A degree of randomness rules out determinism (as in, condition X leads directly and perfectly to Y), yes, but not the mechanism of determinism which rules out what we call libertarian free will, which is, of course, causality.
Think about it. Say we have a deterministic system. Let's call it "My brain".
Let's then call all of the antecedent events and conditions: 1+2.
Determinism says that 1+2=3, right?
Enter the random variable 0.001, we now have 1+2+0.001=3.001
So while determinism is false (since we cannot get 3.001 from only the antecedent events and conditions: 1+2), we haven't changed the actual decision making mechanism.
That's a long winded way of saying that while the random variable makes it so the "my brain" is not perfectly determinable based on past events and conditions, the random event doesn't give my brain any more freedom (it's still simple addition), it just makes it unpredictable.
Now, as far as free will goes, randomness doesn't help at all (as I've said). First off, randomness doesn't divorce us from causality. Randomness introduces more variables, making the result unpredictable, but you still have effects as the result of causes. It's just that instead of:
CAUSE --> EFFECT
you have:
CAUSE + random variable --> EFFECT
Same mechanism, just a different result.
Think about it, how does randomness aid in the freedom of will. They are opposing ideas. Your will can't be random; if it is, how is it yours?
There is only one argument against free will - if our thoughts are ruled by determinism, or by randomness, then we aren't free. I agree that in that case our will wouldn't be free.
However, if determinism is broken in such a way that our thoughts are ruled nearly entirely by causality, but not completely, then we do indeed have free will. Random chance wouldn't rule us, it would just add to our thought processes like causality does, and make room for creativity. Basically, if neither causality or chance is ruling over our thoughts, then nobody is and thus our wills are free of any control from any agent.
How can you consider such a will free, if it is like a mechanical machine? I am confused: do you believe in determinism or not?This question is really the crux of the issue. I don't. But that is because the very idea proposed by libertarian free will is fundamentally incoherent (it's silly, doesn't make sense).

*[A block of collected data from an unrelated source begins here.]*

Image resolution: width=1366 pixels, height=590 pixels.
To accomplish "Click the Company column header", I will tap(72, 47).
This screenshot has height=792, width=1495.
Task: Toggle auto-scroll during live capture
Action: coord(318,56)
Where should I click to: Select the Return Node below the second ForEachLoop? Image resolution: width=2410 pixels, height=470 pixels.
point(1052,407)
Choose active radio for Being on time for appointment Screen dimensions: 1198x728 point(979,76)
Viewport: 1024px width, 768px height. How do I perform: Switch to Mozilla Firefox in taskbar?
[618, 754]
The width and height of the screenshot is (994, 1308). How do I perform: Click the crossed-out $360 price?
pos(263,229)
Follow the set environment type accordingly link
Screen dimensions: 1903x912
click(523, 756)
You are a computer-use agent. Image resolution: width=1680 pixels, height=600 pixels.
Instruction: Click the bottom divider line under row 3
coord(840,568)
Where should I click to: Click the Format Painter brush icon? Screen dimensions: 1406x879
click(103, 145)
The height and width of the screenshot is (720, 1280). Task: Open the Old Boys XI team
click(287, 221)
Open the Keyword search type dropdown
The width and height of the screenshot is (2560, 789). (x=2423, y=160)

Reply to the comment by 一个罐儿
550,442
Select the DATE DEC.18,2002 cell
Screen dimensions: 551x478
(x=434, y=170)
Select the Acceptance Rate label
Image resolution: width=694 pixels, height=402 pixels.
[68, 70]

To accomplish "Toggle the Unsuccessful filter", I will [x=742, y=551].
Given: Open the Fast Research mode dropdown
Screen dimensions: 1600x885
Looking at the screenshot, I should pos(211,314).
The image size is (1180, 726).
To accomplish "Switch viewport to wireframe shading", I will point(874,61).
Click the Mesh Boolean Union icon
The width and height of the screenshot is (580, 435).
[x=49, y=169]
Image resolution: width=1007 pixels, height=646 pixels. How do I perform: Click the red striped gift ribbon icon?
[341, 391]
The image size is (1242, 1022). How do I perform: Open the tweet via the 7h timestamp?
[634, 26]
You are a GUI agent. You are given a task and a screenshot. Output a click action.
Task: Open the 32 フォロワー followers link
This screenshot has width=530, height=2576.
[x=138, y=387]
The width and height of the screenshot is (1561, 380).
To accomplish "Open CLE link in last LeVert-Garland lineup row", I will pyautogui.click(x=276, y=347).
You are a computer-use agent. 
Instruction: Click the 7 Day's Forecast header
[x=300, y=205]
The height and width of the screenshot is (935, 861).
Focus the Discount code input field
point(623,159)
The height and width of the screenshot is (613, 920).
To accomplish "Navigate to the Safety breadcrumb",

A true view of free will must account for the fact of causality. Any view of free will which does not have causality at it's core is incoherent. Causes are a fundamental part of the way the world works, "will" is necessarily driven by reasons.
My basic viewpoint is basically this:
1. I am, in every important and realizable way, everything I see, do, hear, touch, feel, know, think, experience, etc. and nothing more.
There is no homunculus, pre-existing "me", or "soul".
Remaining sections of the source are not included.